Anleitung ▸
Stelle die Zeilen der Datensätze unten von der Zeile mit "is (497, 889)." bis zur Zeile mit "search-box is located", beide eingeschlossen, als Markdown-Tabelle mit den Spalten "Nummer" und "Zeile" dar, jede Zeile durchnummeriert. Leere Zeilen lässt du weg.

---+---

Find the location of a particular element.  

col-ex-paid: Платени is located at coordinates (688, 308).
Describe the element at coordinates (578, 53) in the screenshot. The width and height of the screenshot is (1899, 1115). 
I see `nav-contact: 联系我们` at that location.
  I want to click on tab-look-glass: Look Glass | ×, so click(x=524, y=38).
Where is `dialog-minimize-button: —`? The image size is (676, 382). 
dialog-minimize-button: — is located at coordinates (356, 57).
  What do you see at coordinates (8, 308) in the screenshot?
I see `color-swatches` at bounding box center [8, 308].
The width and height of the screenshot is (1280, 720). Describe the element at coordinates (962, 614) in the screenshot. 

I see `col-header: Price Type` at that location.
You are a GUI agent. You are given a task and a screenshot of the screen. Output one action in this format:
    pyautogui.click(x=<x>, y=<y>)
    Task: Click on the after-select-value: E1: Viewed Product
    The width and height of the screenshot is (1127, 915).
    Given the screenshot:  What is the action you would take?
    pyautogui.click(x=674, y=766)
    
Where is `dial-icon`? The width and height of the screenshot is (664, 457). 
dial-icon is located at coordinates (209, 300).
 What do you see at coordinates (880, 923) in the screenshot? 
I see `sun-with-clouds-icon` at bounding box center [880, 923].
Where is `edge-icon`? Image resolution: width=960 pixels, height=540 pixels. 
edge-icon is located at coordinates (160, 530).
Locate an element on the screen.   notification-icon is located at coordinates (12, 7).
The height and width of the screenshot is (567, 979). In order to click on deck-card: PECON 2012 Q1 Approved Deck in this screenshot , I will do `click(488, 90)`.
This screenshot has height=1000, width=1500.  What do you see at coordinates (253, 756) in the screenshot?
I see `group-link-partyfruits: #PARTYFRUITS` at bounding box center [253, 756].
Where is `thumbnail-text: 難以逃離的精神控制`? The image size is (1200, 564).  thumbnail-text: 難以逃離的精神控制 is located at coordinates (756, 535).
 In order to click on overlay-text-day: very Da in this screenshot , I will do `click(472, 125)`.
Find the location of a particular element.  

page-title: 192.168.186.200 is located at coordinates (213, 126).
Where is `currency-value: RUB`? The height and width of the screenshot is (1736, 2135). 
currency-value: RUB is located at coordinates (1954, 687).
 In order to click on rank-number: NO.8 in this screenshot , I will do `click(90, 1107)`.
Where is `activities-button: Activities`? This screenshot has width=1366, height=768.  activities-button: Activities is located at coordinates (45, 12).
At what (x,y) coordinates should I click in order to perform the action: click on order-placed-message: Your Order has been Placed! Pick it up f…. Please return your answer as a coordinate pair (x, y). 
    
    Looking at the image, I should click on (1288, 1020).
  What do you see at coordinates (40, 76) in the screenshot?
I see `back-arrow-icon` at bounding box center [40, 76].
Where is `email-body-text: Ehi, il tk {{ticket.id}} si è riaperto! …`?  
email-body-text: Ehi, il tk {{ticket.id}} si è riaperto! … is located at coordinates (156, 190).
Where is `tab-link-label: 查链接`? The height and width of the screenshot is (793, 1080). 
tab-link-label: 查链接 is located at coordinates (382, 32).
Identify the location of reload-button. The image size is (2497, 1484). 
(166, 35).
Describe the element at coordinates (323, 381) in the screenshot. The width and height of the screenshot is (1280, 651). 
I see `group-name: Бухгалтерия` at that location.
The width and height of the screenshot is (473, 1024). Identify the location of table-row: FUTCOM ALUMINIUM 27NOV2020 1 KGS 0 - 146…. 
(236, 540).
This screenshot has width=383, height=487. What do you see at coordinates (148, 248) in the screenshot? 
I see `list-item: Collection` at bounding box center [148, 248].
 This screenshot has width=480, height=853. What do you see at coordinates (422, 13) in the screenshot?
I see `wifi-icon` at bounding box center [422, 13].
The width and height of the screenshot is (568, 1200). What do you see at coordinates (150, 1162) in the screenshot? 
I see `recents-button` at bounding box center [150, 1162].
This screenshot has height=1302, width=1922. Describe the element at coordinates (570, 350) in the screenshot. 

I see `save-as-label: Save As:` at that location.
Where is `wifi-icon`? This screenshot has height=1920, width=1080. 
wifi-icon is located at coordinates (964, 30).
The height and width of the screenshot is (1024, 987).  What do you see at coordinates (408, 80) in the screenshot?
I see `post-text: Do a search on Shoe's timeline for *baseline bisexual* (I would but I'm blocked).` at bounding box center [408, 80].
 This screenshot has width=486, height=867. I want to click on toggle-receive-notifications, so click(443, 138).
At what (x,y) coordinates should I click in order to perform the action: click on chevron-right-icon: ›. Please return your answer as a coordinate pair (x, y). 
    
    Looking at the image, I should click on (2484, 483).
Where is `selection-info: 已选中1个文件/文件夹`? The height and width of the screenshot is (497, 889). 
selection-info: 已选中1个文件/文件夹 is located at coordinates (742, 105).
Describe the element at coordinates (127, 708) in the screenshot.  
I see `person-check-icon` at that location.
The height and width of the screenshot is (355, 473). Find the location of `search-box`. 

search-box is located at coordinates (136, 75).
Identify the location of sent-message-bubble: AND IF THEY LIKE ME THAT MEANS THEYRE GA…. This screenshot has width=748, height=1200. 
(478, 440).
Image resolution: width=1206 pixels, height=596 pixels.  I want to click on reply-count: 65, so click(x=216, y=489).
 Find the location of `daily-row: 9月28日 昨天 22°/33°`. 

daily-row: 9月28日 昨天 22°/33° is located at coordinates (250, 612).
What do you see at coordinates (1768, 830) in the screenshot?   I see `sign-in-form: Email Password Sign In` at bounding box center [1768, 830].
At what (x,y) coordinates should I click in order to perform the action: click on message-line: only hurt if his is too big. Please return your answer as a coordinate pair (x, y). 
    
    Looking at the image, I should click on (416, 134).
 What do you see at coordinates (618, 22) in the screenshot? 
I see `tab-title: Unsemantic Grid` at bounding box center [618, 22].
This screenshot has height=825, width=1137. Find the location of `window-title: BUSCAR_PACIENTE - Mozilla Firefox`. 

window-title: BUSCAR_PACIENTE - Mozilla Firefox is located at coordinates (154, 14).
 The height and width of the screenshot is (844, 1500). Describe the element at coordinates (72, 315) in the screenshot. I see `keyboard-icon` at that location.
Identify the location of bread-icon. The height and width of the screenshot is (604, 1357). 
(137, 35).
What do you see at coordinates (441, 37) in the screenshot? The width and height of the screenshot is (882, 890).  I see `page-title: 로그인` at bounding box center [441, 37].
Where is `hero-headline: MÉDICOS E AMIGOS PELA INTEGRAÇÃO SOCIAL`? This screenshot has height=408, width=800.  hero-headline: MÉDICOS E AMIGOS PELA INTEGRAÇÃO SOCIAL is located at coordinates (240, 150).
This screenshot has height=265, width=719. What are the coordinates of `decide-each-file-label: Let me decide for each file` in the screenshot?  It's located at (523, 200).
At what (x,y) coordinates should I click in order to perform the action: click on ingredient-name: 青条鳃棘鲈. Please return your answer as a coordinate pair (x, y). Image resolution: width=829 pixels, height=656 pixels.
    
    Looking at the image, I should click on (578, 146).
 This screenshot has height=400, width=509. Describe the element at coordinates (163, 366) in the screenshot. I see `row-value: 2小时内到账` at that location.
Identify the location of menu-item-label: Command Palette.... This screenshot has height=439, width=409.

---+---

Lösung ▸
| Nummer | Zeile |
|---|---|
| 1 | Where is `selection-info: 已选中1个文件/文件夹`? The height and width of the screenshot is (497, 889).  |
| 2 | selection-info: 已选中1个文件/文件夹 is located at coordinates (742, 105). |
| 3 | Describe the element at coordinates (127, 708) in the screenshot.   |
| 4 | I see `person-check-icon` at that location. |
| 5 | The height and width of the screenshot is (355, 473). Find the location of `search-box`.  |
| 6 | search-box is located at coordinates (136, 75). |